Jason Lives: Friday the 13th Part VI

(Reviewed in 2002 as part of a retrospective on the “Friday the 13th” series.)

The sixth installment in the thunderingly mediocre “Friday the 13th” series features no nudity whatsoever. Also, no one falls down while running, no one says, “I’ll be right back,” and there are no cars that won’t start. Surely this is all an editing mistake. Surely the DVD will feature all the lost footage they filmed that somehow was omitted from the final product. Perhaps the plot will be located among the ruins, too.

One is tempted to believe that the absence of such time-worn slasher-flick cliches will increase the quality of the film, but if one is tempted to believe that, one should watch the movie and realize that one is a moron. I mean, come on, one.

For in the very first scene, Tommy Jarvis — who has now been played by three actors in as many movies, making him the James Bond of slasher films — heads out to the cemetery to dig up Jason, just to make sure he’s actually dead. This seems like a reasonable thing to do, given Jason’s penchant for not being dead. Except that in Part 5, it was emphatically declared by the foul-mouthed mayor of Crystal Lake that after Jason’s death in Part 4, he had been cremated. The mayor even turned an ashtray upside-down on a desk to make this point.

Part 6 was both written and directed by Tom McLoughlin, and his clear vision comes through loud and clear: This is a man who has boldly chosen not to watch any of the movies he is making a sequel to. Tommy and his friend Dead Meat find Jason quite dead, but ‘cept then lightning strikes Jason’s body, reviving him and making him angry. (Note: This does not work in real life.) He kills Dead Meat, but Tommy gets away and heads to the police station to warn everyone of the danger they are in. He runs into Sheriff Looks Like Robert Downey Jr., whose unappealing daughter Megan has the hots for Tommy and on that basis believes his story. (His story happens to be true, of course, but I don’t think Megan had a very good reason for believing it.)

Sheriff Downey Jr. doesn’t buy Tommy’s story, natch, hanging as it does on Jason being alive again. Maybe he’s still working from the old “Jason was cremated” story, I don’t know. Anyway, the townspeople have gone to a lot of trouble to make people forget that old “legend” about Jason — apparently, the murders he committed went unrecorded; that, or several hundred years have passed, making it more a “legend” than a “thing that happened a few years ago” — and they’ve even changed the town name from Crystal Lake to Forest Green. Sheriff Downey Jr. is not going to let this Tommy punk louse all that up with his crazy talk.

So when teens start getting killed, the sheriff assumes it’s Tommy, acting out some kind of creepy copycat thing. (Indeed, that’s what SHOULD be happening, if the movie had opted to follow through with what it established in Parts 4 and 5.) Megan believes Tommy, though, still based on his cuteness, and they work together to save the people up at the camp.

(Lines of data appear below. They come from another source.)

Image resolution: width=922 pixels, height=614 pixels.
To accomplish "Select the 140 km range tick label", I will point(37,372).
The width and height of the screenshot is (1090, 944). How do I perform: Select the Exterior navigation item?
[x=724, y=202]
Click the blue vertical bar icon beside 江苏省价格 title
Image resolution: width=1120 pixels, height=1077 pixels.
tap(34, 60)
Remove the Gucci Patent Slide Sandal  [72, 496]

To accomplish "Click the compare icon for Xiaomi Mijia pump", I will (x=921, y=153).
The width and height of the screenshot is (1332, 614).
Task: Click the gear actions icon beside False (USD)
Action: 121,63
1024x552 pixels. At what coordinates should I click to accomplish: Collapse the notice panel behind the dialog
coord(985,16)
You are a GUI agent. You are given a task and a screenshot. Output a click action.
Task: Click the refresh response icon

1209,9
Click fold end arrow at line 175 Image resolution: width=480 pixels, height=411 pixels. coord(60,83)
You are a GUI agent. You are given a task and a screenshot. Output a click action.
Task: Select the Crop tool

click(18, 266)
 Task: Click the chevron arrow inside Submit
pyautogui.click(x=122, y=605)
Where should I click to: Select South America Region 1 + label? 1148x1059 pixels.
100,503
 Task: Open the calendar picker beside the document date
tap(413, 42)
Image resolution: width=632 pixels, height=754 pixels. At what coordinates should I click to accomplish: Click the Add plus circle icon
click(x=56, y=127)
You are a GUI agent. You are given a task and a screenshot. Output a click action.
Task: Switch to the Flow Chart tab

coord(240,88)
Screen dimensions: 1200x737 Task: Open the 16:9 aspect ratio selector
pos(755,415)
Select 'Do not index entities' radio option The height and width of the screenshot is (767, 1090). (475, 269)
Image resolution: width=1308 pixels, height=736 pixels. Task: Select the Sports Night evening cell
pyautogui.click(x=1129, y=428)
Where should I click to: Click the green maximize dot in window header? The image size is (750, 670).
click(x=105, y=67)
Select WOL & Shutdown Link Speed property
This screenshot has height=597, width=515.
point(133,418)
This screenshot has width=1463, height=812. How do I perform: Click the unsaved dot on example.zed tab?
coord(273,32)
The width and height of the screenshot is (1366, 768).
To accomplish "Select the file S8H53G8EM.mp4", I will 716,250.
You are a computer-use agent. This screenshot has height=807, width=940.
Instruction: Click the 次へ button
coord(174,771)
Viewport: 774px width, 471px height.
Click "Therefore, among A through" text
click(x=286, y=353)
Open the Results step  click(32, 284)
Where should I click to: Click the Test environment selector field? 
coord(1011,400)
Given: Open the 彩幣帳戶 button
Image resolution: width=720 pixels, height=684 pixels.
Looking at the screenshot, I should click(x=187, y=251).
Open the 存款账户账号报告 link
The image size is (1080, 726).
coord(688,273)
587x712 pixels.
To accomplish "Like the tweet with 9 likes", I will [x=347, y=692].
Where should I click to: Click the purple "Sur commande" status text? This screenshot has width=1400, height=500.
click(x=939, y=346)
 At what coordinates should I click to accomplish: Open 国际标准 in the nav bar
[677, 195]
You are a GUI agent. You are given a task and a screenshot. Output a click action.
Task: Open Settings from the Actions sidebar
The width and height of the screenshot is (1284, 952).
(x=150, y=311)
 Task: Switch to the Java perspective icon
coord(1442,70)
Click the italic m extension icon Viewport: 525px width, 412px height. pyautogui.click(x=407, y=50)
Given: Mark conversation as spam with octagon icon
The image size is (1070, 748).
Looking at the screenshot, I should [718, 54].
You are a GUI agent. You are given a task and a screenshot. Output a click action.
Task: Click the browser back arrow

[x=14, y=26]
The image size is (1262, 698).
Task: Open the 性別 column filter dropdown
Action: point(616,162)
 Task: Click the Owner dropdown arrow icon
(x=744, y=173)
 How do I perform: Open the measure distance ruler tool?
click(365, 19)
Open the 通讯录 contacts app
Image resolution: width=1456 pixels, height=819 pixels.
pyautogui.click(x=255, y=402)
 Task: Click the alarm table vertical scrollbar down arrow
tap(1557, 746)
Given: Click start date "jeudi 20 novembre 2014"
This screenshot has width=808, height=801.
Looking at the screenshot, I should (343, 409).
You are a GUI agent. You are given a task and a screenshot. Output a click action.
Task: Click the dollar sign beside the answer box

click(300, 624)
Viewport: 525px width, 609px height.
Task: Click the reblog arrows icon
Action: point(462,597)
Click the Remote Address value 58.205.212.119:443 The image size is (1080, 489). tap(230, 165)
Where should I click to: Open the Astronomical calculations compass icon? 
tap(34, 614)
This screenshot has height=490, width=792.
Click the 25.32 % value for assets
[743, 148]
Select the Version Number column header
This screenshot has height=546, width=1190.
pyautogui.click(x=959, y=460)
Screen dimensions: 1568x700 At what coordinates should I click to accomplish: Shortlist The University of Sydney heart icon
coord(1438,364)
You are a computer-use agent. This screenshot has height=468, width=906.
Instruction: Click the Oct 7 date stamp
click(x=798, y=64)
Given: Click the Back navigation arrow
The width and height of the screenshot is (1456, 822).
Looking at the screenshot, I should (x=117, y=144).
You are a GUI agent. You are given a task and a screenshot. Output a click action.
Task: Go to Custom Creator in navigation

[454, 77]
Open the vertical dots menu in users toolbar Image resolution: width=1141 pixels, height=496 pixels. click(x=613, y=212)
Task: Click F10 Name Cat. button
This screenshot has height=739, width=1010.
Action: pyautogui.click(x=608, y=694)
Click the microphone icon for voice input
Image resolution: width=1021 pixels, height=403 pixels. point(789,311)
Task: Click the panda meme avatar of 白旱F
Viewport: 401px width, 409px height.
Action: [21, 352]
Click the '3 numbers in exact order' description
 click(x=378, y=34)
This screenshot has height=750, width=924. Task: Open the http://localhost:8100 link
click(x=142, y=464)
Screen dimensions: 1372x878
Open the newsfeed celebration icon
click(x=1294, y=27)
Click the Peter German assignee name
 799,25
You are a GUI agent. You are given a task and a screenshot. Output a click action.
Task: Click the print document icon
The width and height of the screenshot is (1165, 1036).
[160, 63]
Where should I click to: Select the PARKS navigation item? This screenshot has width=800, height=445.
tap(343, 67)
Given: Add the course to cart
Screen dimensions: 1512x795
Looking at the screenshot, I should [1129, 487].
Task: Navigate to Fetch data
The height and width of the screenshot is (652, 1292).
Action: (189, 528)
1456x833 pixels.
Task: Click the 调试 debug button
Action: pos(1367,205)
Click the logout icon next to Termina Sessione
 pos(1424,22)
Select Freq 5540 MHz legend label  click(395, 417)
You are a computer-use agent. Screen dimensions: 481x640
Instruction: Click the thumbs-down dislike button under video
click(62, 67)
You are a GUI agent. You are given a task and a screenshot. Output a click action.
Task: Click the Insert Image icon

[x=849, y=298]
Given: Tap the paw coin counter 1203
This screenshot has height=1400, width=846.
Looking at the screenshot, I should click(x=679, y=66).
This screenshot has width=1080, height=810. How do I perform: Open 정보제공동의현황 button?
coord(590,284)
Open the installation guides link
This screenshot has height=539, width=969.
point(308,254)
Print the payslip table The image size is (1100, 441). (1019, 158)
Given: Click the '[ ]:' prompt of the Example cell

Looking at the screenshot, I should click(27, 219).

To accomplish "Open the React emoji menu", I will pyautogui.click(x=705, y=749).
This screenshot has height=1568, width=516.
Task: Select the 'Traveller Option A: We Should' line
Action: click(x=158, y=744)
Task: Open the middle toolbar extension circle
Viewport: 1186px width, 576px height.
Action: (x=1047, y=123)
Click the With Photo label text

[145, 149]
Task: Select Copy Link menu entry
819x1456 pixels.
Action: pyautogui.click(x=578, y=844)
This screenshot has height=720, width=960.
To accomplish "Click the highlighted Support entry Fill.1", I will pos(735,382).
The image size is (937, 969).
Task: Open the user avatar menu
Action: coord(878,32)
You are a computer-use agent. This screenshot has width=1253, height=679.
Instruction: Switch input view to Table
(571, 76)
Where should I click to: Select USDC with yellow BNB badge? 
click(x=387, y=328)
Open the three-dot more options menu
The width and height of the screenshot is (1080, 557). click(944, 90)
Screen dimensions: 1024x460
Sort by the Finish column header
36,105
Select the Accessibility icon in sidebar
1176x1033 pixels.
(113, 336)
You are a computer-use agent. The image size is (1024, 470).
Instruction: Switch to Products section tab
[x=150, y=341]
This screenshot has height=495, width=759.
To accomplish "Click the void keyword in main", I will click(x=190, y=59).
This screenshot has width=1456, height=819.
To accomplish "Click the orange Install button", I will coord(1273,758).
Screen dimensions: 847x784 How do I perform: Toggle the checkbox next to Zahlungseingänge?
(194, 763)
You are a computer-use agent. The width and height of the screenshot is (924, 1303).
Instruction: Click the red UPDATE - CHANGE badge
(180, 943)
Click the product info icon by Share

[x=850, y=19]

Oh, did I forget to mention the camp? Yeah, they’re camping at Crystal Lake — I’m sorry, Lake Forest Green — again. It’s only been a few years since the last Jason killings, but since everyone thinks that was just a legend now, no one’s afraid. They even ship in a bunch of kids, which is admirable, considering the counselors in these movies don’t usually live long enough to actually start working.

I question the organization behind this camp, by the way. There are only a handful of counselors, and not a single administrator or grown-up to be found. And yet, a busload of kids still shows up, dumps off the youngsters, and roars off into the night. This is a liability nightmare, not helped any by an undead killing machine roaming the woods.

Jason doesn’t kill any kids; I believe it is part of the Geneva Convention that child murders are not permitted in slasher flicks. He does kill lots of counselors and cops and sheriffs, though.

Note: This is the first “Friday the 13th” film since the original to actually take place on Friday the 13th.

There’s too much Jason in this film, which seriously hinders his ability to scare us. There are no Killer-Cam shots — you know, where we see things through the killer’s eyes. There are several times when we see Jason walking by himself through the woods, which ruins the surprise a few moments later, when he kills someone. Rather than being an unknowable menace who shows up occasionally to commit murder, he’s almost the main character. It’s overkill, pardon the pun.

Second note: This film features an honest-to-goodness car chase. We traded in a bunch of other cliches for a new one, I guess. Hurrah.